How last season’s heartbreak inspired Chiefs to Champions League final
Caretaker-coach Arthur Zwane says there was belief that one day things would turn around
The debilitating blow of Kaizer Chiefs’ final-day choke of the Premiership title in 2019/2020 finally also had the rebound effect of inspiring them to one of their finest hours of reaching the Caf Champions League final, caretaker-coach Arthur Zwane has said.
Zwane was asked, after Chiefs’ gritty 0-0 second leg draw in their semifinal against Wydad Athletic at FNB Stadium on Saturday earned them a 1-0 aggregate victory, to put into words the unfathomable, which will have left the continent astonished.
A team that had gone six years without a trophy and suffered a miserable domestic season to scramble eighth place in the league amid a Fifa transfer ban, resulting in coach Gavin Hunt’s dismissal, had stunned one of the most successful on the continent of the last half-decade.
Since 2016 Wydad had been Champions League semi-finalists‚ winners‚ quarterfinalists‚ runners-up and semi-finalists.
Chiefs had never reached the group stage.
Amakhosi, realising they could not go toe-to-toe with Wydad, defended heroically in both legs, Samir Nurković’s strike in Casablanca last Saturday separating the two teams.
Zwane said the blow of leading the league until their final-day draw against Baroka FC in 2019/2020, in their 50th anniversary season, which weighed so heavily on Chiefs for most of 2020/2021, eventually lifted them and pushed them over the line to the Champions League final.
“This season we couldn’t bring any new players to beef up the team. Apart from that, last season we lost the league in the last 20 minutes,” Chiefs’ caretaker coach Zwane said.
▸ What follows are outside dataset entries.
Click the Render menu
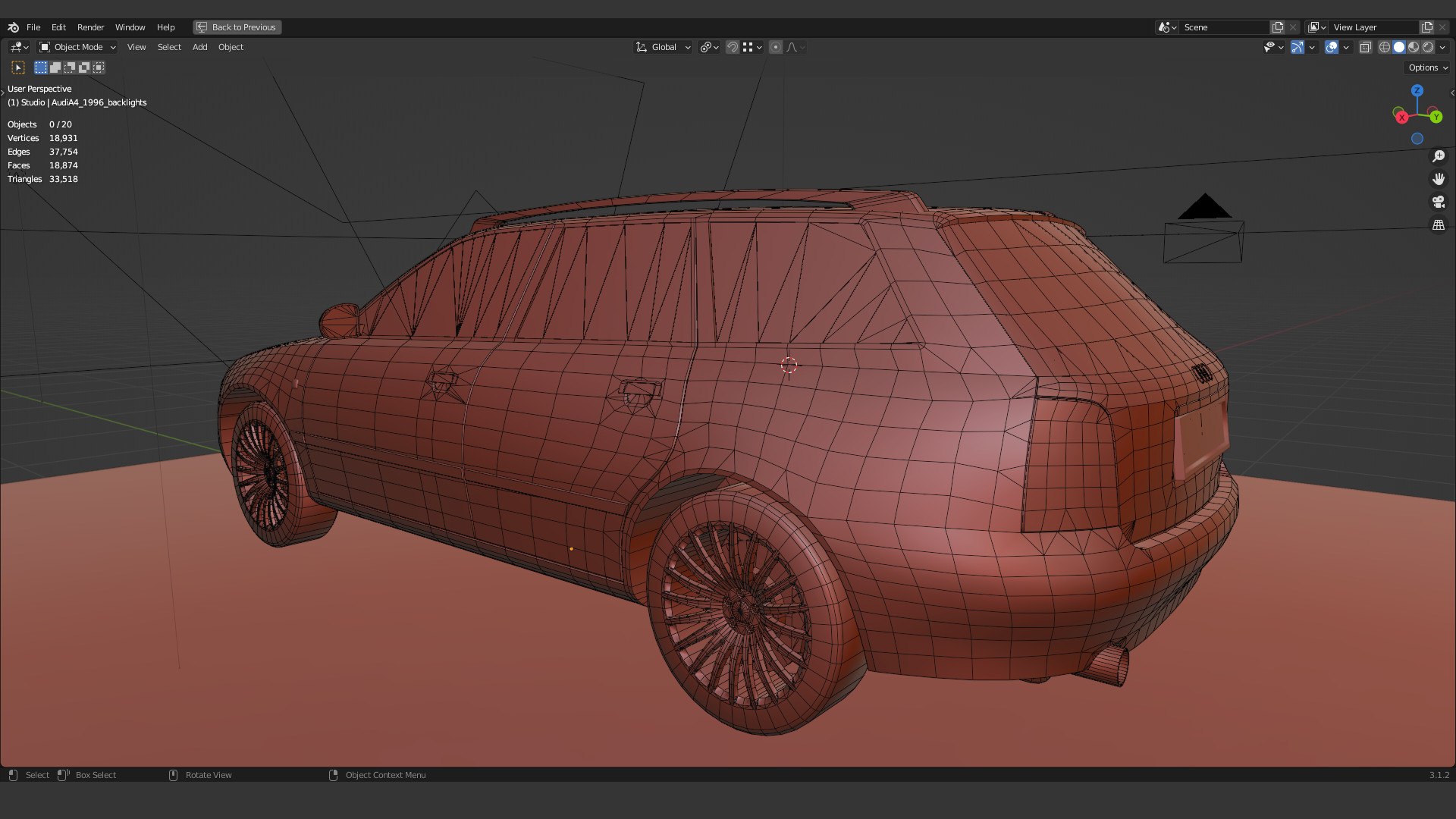Viewport: 1456px width, 819px height. 90,27
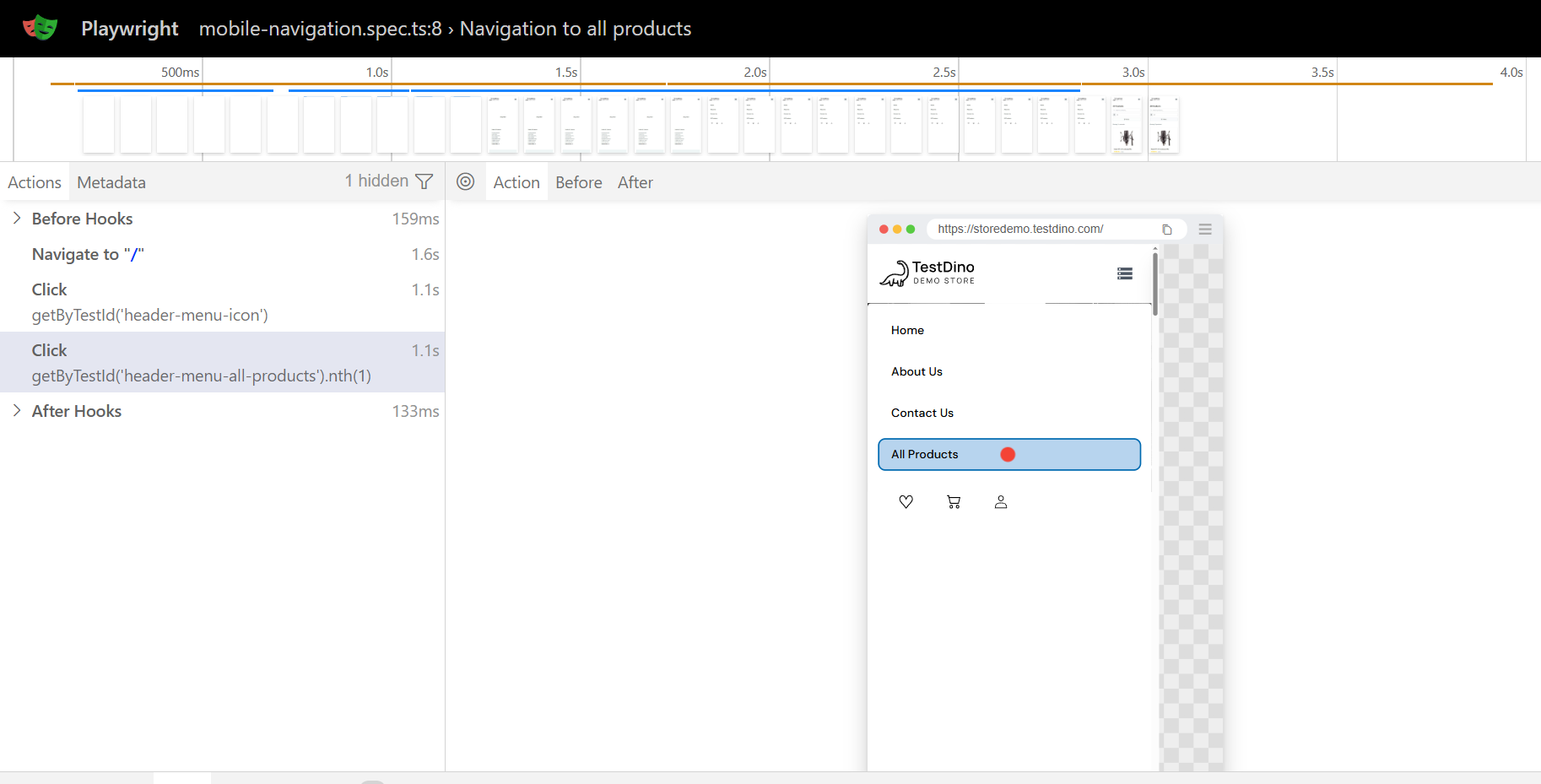The width and height of the screenshot is (1541, 784).
Task: Select the header-menu-icon Click action
Action: pyautogui.click(x=149, y=302)
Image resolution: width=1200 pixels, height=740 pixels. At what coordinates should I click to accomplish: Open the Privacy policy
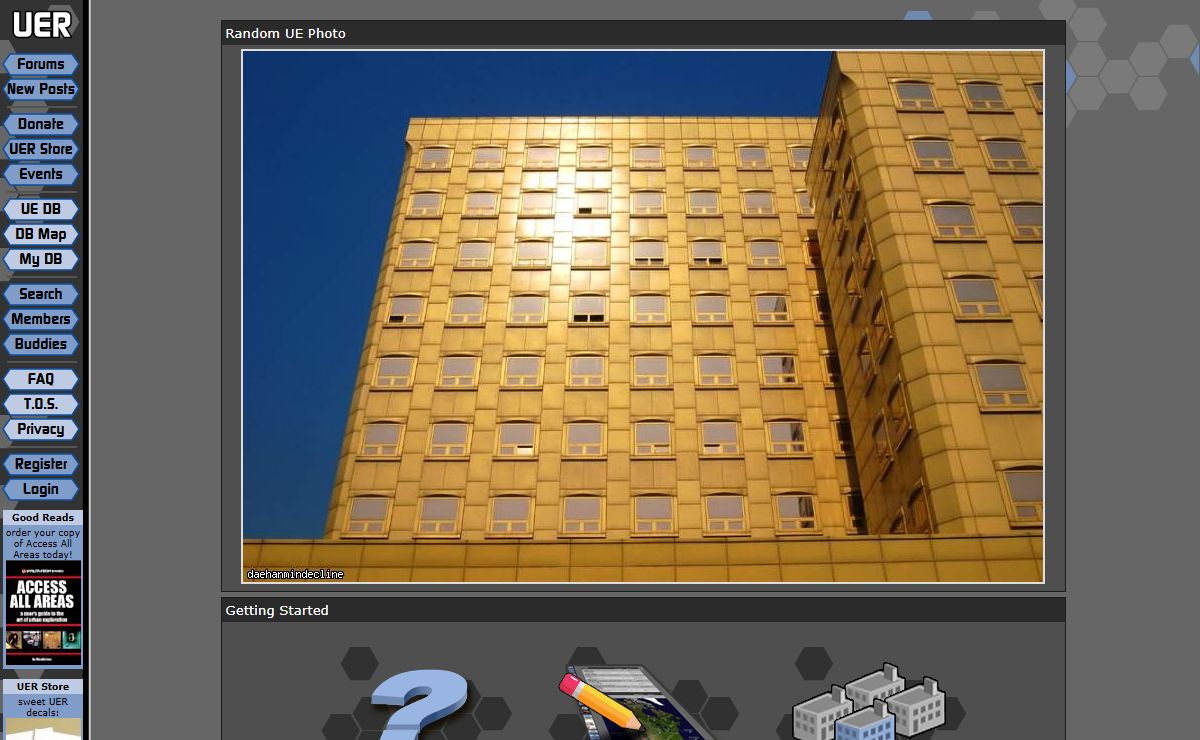tap(41, 429)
“And that was always going to cause damage, physically, mentally and psychologically, to the players. But I believe both happened for a reason.
“I wouldn’t say it was a wake-up call. It was more like, ‘give your best all of the time. When you get a chance to put on a Chiefs jersey represent the badge well, focus, know who you are, what you are made of and what you want to achieve in life, and set yourself goals as an individual’.
“Ja, it did not happen [domestically]. But I remember when we were in the bio-bubble last season we said to ourselves, ‘If we don’t win the league this season, we are going to have to do something big for our supporters’.
“And that something big was this one. There’s nothing bigger than this one. To make everyone happy, our supporters, the chairman, marketing, the people cutting the grass. A lot of people played their part.
“We believed that one day we would turn things around. Because we have a lot of positive energy in the camp — everyone is always looking to do things the right way. I think it was bound to happen,” Zwane said.
“When we said to the players, ‘Something big is going to come’, it was finding ourselves in the Champions League final because we believed and we wanted it the most.
“When it comes to team performances it was always going to be ups and downs. Psychologically the players were not themselves. But they still gave their all. And we had so many challenges as well with injuries. Even in this second leg we missed players.
“But we were in a similar situation in 2001 where we had 13 players but we managed to win the Mandela Cup. And it looks like history will repeat itself.”
Chiefs’ lone continental success came in the now-defunct African Cup Winners’ Cup, also knows as the Mandela Cup, in 2001.
Zwane was an intelligent, stylish winger in that team.
They will contest the July 17 final against Wydad at the Stade Mohamed V Stadium in Casablanca, Morocco.